L'air glacial de cette nuit me heurta de plein fouet et mon souffle se transforma en de la buée épaisse, presque compacte. Je me faufilai sans aucun mal dans le dortoir des filles, personne dans les couloirs pour surveiller. Le moment idéal pour faire le mur ou pour s'amuser à braver les interdits. Je grimpai les marches quatre à quatre, l'extrémité des doigts glacée. Mon ombre se trouvait projetée sur les murs, unique témoin de ma présence. Il régnait, ici aussi, un calme appréciable. Qui accompagnait chacun de mes pas, qui habillait chacune de mes inspirations. Je m'arrêtai devant une porte et y insérai la clé. Je refermai derrière moi et avisai le lit désert de Kacey. Elle faisait donc partie de ceux qui faisaient si facilement le mur. Une veilleuse – pas vraiment le même genre qu'on trouvait dans la chambre des enfants – apportait une lumière un peu tamisée à l'espace. Dans le second lit, la forme de Greer, dont la couette recouvrait presque sa tête. Elle semblait en position fœtale, aucune partie de son corps ne dépassant de la chaleur de son cocon. Sans un bruit, je m'avançai vers elle d'un pas tranquille, pas inquiet que Kacey rentre à ce moment-là. Elle devait se trouver avec Vaughn, qui aimait dépeindre les exploits sexuels de la jeune femme.

Lentement, je m'assis sur le bord du lit, dont le matelas s'affaissa un peu plus sous mon poids. Greer grommela dans son sommeil, mais ne bougea pas d'un iota, pas plus qu'elle ne sembla se réveiller.
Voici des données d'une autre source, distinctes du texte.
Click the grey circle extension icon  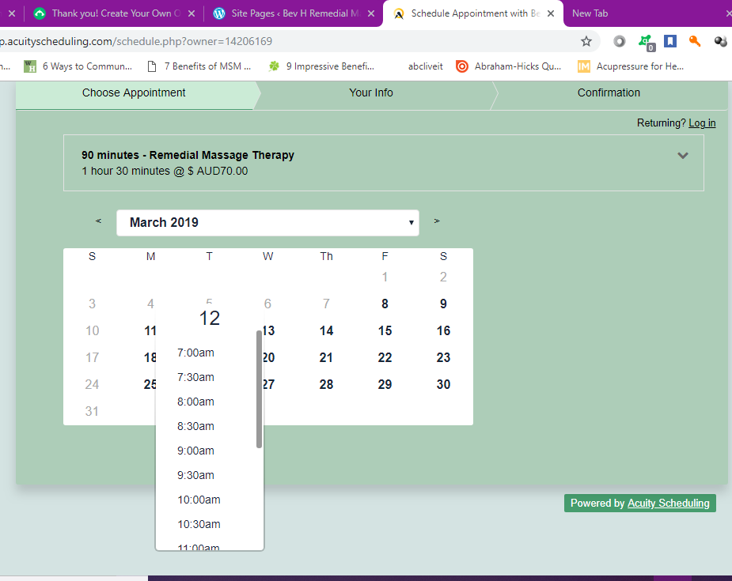pos(620,41)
Il avait suffi qu'Alby lui montre de l'intérêt pour qu'elle pense pouvoir s'affranchir de son rôle, qu'elle pense pouvoir se dépouiller de son costume.

Idiote.

Elle me mettait dans une colère sans nom, ravivant les braises d'un feu dormant, mais pas étouffé.

Je gardais ce ressentiment en moi, pas encore prêt à tout lâcher. Mais ça n'allait pas tarder. Parce que dans ce jeu des plus malsains, Greer devait rester la poupée que je faisais tournoyer, celle que je faisais danser jusqu'à l'épuisement.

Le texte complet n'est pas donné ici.